State news agency Anadolu said that the officers began searching a two-story building in Termal district in Yalova with the help of sniffer dogs and drones on Monday.
The law enforcement agencies later widened the search and investigation to the adjacent villa, it added.
Crime scene investigators were inspecting a well in the first villa's garden in Samanli village, while images showed fire trucks at the scene.
In a statement, the Istanbul prosecutor said the first villa is owned by a Saudi man who had spoken to one of the murder suspects on October 1. The prosecutor added that this information was the reason given to search the building, Presstv reported.
"It is believed that what was discussed was how to destroy or hide journalist Jamal Khashoggi's body after his dismemberment during this conversation," the statement read.

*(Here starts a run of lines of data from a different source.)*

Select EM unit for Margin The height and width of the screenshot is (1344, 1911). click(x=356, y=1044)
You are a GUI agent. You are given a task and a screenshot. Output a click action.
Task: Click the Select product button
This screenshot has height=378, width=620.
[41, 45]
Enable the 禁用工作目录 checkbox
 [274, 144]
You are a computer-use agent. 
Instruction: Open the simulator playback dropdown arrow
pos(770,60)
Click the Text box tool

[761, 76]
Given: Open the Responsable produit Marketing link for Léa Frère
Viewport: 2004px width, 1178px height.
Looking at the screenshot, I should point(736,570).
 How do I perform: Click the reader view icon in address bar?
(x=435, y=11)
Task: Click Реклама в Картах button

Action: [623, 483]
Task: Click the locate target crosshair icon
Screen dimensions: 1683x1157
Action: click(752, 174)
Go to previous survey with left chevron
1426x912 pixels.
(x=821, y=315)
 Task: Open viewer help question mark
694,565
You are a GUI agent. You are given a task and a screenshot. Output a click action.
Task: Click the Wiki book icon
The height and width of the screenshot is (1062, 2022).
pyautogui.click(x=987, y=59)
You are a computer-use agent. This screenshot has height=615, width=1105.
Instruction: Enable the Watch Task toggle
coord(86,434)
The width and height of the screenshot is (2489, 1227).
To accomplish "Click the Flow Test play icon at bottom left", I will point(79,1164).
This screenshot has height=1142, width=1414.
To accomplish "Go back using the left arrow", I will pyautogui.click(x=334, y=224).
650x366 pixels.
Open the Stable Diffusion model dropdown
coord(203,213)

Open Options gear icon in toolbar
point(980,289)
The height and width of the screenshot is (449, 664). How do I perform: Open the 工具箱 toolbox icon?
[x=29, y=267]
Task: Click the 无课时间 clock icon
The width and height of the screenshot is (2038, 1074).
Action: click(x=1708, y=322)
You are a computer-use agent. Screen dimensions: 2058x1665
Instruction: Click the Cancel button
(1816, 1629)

There have been previous inspections of the Saudi consulate and the consul-general's residence in Istanbul as well as a forest in the city. The latest searches came more than two weeks after pro-government Sabah daily reported that samples taken from the consulate drains showed traces of acid.
President Recep Tayyip Erdogan earlier this month said Turkey had given "recordings" on the murder of Khashoggi to Saudi Arabia, the United States, Germany, France, and Britain. In a televised speech on November 10, Erdogan said Saudi Arabia knew the killer of Khashoggi was among a group of 15 people who arrived in Turkey one day ahead of the October 2 murder.
The contents of the gruesome recording allegedly prove that Khashoggi was grabbed, drugged and dismembered with a bone saw. The voice attributed to a Saudi forensic evidence chief also suggests that others witnessing Khashoggi’s harrowing fate listened to music in order to drown out the sounds.
Turkish media outlets have named the Saudi suspects who flew into Istanbul and left on the same day the journalist was last seen.
Turkish judicial sources have said that Khashoggi was "strangled" as soon as he entered the diplomatic mission and his body was then "cut into pieces" under a "premeditated plan."
A senior Turkish official recently told the Washington Post that the slain journalist’s body was destroyed in acid on the grounds of the Saudi consulate or at the nearby residence of the Saudi consul general. The official, speaking on condition of anonymity, said biological evidence discovered in the diplomatic mission garden supports the theory that Khashoggi’s body was disposed of close to where he was killed and dismembered.
The body of Khashoggi remains missing. A joint Turkish-Saudi investigation into Khashoggi’s fate has made little progress so far.
Khashoggi, a prominent commentator on Saudi affairs who wrote for the Washington Post’s Global Opinions section, had lived in self-imposed exile in the US since September 2017, when he left Saudi Arabia over fears of the Riyadh regime’s crackdown on critical voices.
He was seeking to secure documentation for his forthcoming marriage when he entered the Saudi consulate in Istanbul on October 2, but never came out despite Riyadh’s initial claim that he exited the mission less than an hour after completing his paperwork.
Riyadh initially denied knowledge of Khashoggi’s disappearance, then offered contradictory explanations.
The kingdom, however, later admitted that Khashoggi had been murdered in the consulate during an interrogation by rogue operatives that had gone wrong after diplomatic pressure grew tremendously on Riyadh to give an account on the mysterious fate of its national. However, Saudi Arabia said that it did not know the whereabouts of the body, which is widely believed to have been dismembered.
His death has put the Riyadh regime and Saudi Crown Prince Mohammed bin Salman under strict scrutiny.
The CIA believes bin Salman ordered the killing of Khashoggi who was critical of Saudi Arabia’s de facto leader.